La più rilevante è che Lei, oserei dire automaticamente. include il liberismo nella cultura liberale ma, come già ha scritto Einaudi, non è così. Il liberalismo politico è a favore del liberismo in economia (e non esclude interventi riequilibratori pubbblici per mantenerlo funzionante), viceversa il liberismo in economia può esprimere una politica antiliberale cioè senza, anzi contro, il liberalismo politico (un chiaro esempio moderno è la Cina). Questa inclusione distorce il senso della Sua constatazione che l’universo liberale è plurale. Infatti, le differenze non sono affatto sul fulcro del liberalismo (la libertà del cittadino) e sul rifiuto del liberismo (la libertà dell’agire economico come se l’economia prescindesse dalla convivenza), dato che sul punto della libertà del cittadino concordano tutti i liberali non sedicenti (cioè quelli che si riconoscono nelle organizzazioni liberali internazionali). Le differenze (peraltro fisiologiche tra i liberali che ritengono diverso ogni cittadino, quindi anche loro stessi) possono essere su quale specifico intervento politico fare in quel dato momento. Ma non è il caso di oggi.
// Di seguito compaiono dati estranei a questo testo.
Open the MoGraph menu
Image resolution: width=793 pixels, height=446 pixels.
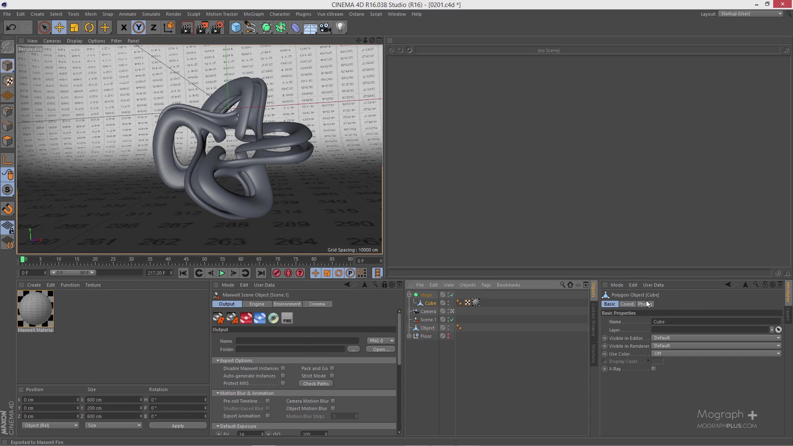coord(254,14)
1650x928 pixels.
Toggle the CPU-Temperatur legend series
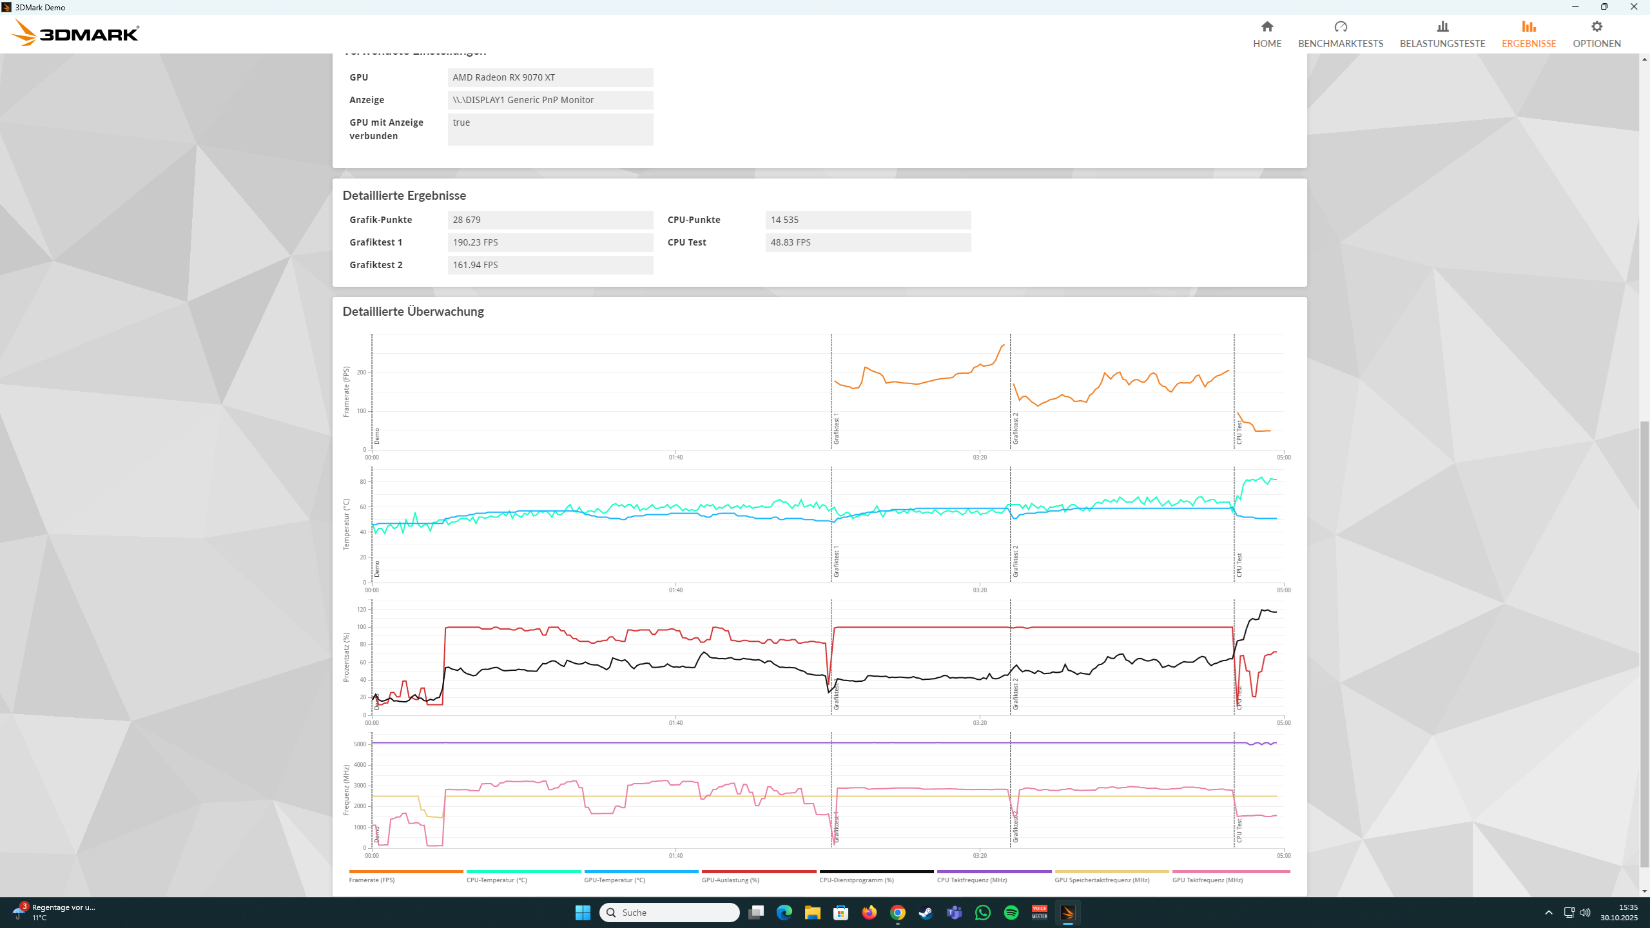496,880
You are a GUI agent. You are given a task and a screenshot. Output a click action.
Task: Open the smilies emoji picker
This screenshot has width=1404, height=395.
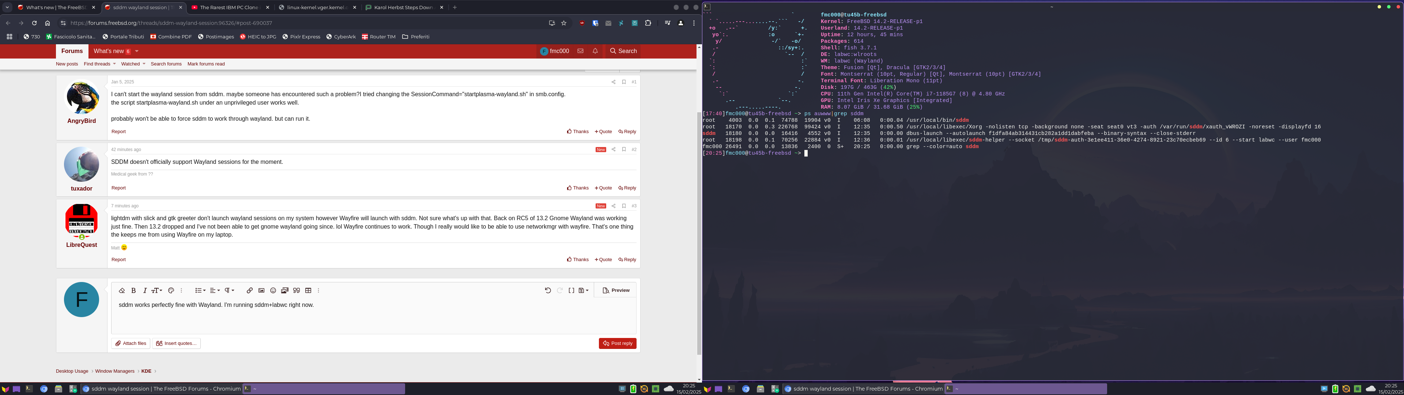point(273,291)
Non esistono ad esempio liberali che pensino possibile mantenere il livello di tassazione sui livelli da tempo raggiunti ( ecco perché Lei stecca quando da la patente di cultura liberale a Padoa Schioppa, che era un antiliberale non ignorante della cultura liberale ma che non a caso era estasiato dalle tasse). Semmai la cosa che Lei lascia aleggiare ma non chiarisce apertamente è che Keynes era un liberale schierato, che poneva il problema – sempre attuale e tipico dei liberali – di una economia al servizio della vita e non delle teorie, capitalistiche incluse (atteggiamento opposto a quello del professore intervistato stamani nell’articolo di sotto al Suo che vorrebbe far passare per keynesiano Fassina, un fautore del sovrapporre lo Stato al cittadino).

Per mostrarLe la posizione odierna dei liberali, Le allego un mio pezzo di queste settimane su Liberalismo e Costruttivismo (che concerne questioni a Lei note) e il nocciolo della tesi di noi LIberalitaliani sulla questione del debito pubblico accumulato. Naturalmente anche con la speranza che prima o dopo Lei possa parlarne, contribuendo così a radicare la netta distinzione tra liberalismo e liberismo e a far capire che i liberali non sono né brutti e cattivi né fantasml del passato.